Passage>

Highlights & Insights¶
- Communication as the DFL "predictor": The authors are the first to explicitly place multi-agent communication within the predict-and-optimize framework, and use the envelope theorem to show that \(\Delta Q\) is the dual of the true loss gradient—an elegant "theory-to-engineering-loss" path.
- Message apathy regularization: The unique failure mode of bilevel + communication is the critic ignoring messages; the hinge regularizer enforces a margin between \(Q\) with \(M\) and \(\mathbf 0\), a strategy transferable to any scenario where "auxiliary inputs are easily ignored" (e.g., weak conditioning in diffusion, retrieval results in RAG).
- Stackelberg + prosocial sorting: Treating "who speaks first" as a learnable problem, with priority based on team benefit rather than individual preference, is the key difference from SeqComm; Gumbel-softmax makes the ordering differentiable and is lightweight in practice.
Limitations & Future Work¶
- Implicit differentiation + CG is sensitive to iteration count and damping \(\lambda\) in high-dimensional \(w\); the complexity analysis assumes well-conditioned \(H\), which may not hold in continuous control.
- Sequential leader-follower decision-making introduces execution delay as agent count \(N\) increases; experiments only cover medium-scale SMAC, leaving scalability to swarm-level unaddressed.
- The hospital Dec-POMDP is a custom environment, with specialty gating tailored to create "information gap" scenarios; cross-domain real-world evaluation (e.g., traffic lights, multi-vehicle coordination) is lacking.
- Communication remains as continuous vectors \(m\in\mathbb R^{d_m}\); discrete symbols and practical bandwidth constraints are not considered.
Related Work & Insights¶
- vs SeqComm (Ding 2023): Both use sequential communication, but SeqComm sorts by intention value ("who most wants to act"), while this work uses prosocial guidance potential ("who can help teammates most") and optimizes message content end-to-end, extending local greediness to team optimality.
- vs MAIC (Yuan 2022): MAIC treats messages as Q-value incentives; this work adopts this idea for \(\mathcal{L}_{\text{aware}}\), but further binds incentives to decision-focused bilevel optimization.

Exercise prompt> In the notes on multi-agent communication above, what does SeqComm use to decide the speaking order?

Source data>
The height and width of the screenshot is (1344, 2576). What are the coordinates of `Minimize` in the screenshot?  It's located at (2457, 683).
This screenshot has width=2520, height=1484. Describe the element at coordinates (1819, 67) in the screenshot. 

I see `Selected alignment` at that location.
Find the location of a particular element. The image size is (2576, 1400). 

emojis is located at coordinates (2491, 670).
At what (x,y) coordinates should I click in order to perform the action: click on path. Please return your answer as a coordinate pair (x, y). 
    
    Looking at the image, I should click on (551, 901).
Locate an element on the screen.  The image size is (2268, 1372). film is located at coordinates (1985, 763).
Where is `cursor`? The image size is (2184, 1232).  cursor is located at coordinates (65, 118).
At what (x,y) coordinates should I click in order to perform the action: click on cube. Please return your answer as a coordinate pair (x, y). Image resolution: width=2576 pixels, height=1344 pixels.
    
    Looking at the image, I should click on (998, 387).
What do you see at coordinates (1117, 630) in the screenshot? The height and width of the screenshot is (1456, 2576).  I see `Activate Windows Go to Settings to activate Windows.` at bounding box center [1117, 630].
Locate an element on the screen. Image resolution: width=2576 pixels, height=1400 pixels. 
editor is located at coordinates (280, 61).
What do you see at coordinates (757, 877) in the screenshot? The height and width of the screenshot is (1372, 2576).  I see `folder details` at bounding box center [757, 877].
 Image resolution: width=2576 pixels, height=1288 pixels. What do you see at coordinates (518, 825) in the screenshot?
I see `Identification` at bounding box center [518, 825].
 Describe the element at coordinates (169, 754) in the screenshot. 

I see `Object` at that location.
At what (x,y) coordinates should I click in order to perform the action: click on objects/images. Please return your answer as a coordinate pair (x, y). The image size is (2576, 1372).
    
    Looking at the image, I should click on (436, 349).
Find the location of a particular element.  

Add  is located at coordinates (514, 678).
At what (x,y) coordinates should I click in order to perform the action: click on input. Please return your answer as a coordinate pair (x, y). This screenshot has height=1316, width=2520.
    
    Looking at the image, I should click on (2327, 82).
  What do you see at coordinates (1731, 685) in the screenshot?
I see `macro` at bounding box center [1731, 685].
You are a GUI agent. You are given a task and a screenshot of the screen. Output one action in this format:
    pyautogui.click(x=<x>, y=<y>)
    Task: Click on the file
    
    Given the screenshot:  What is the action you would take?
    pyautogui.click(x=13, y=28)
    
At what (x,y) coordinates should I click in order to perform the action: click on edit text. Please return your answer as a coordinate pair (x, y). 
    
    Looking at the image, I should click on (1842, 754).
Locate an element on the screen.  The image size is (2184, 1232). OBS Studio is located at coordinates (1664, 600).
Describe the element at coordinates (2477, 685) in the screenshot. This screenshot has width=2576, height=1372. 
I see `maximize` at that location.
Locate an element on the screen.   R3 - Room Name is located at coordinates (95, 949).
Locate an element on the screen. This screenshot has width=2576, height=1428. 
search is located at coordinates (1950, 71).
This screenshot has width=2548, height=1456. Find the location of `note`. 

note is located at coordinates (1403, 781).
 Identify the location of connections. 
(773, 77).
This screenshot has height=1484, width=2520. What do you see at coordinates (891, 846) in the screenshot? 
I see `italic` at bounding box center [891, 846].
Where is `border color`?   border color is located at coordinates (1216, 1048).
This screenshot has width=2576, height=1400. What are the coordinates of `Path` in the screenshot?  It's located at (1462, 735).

Answer to this exercise> It sorts by intention value, meaning which agent most wants to act.